Pero hay más. Recibí los artículos que se ubican bajo el título “Derechos Humanos, Justicia e Intervención social: ¿qué es intervenir bajo un enfoque de derechos situados en América Latina?” en el mes de enero de 2020. En ese momento, el mundo era otro. Porque cuando se escribieron los tres artículos aún no se había desatado la pandemia global generada por la COVID-19 y que sitúa al planeta al borde del colapso sanitario, social y económico. Este desastre está haciendo notoria la incapacidad e insuficiencia de las respuestas liberales. En primer lugar, porque el debilitamiento de los sistemas de salud públicos y universales ha generado un escenario de especial letalidad de la pandemia.
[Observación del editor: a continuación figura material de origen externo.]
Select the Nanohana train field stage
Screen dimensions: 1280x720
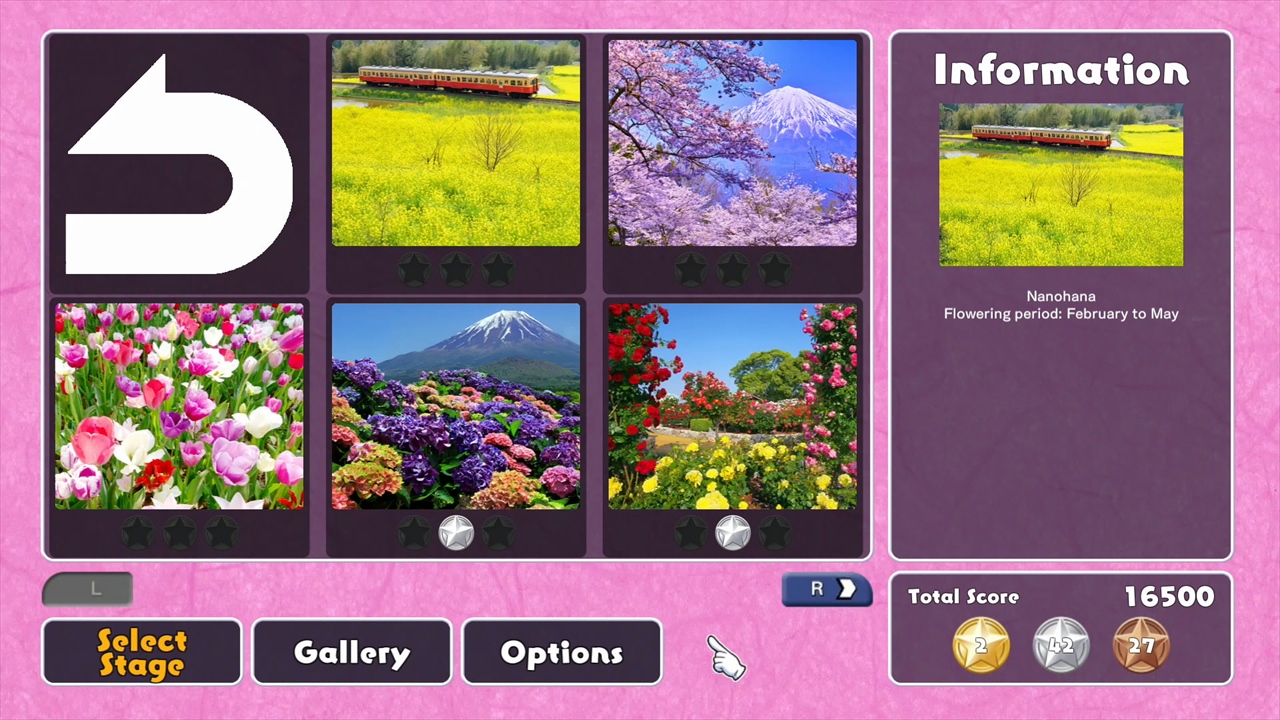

En segundo lugar, porque en el contexto de las políticas liberales, el impacto y los efectos de la pandemia no se distribuyen aleatoriamente, sino que son y serán más profundos en los grupos sociales desfavorecidos. Dicho de otra forma, en ausencia de respuestas por parte de las instituciones públicas de protección social, el impacto de la pandemia deteriorará en mayor medida las condiciones de existencia de la población afectada por procesos de exclusión. En tercer lugar –y sin duda esta es sin duda la reflexión de mayor relevancia– porque el COVID-19 es una enfermedad especialmente letal para las personas mayores. Precisamente para uno de los grupos sociales para los cuales las políticas sociales debieran ser más relevantes, uno de los grupos sociales para los cuales los sistemas de protección social tienen una mayor responsabilidad. Seguramente, uno de los grupos sociales que en mayor medida sufren el abandono de las instituciones públicas en Latinoamérica.
En ambos casos –las protestas sociales y la pandemia del COVID-19– topamos con unos estados, los liberales, incapaces de gestionar de manera adecuada la incertidumbre máxima que atenaza a nuestras sociedades. Incapaces de gestionar adecuadamente la incertidumbre, en gran medida, porque son sus principales agentes. Precisamente por ello, el trabajo social diseñado y realizado desde una perspectiva antiopresiva y de derechos es especialmente importante y necesario en este momento en Latinoamérica. No solo para corregir los efectos perniciosos de las políticas liberales en la región, sino para enfrentarlas, desafiarlas y trabajar en pos los objetivos que marca la agenda de la justicia social. Nos encontramos, una vez más, ante una encrucijada histórica para la intervención social. Tal vez, solo tal vez, nos encontremos en un tiempo de contrabando.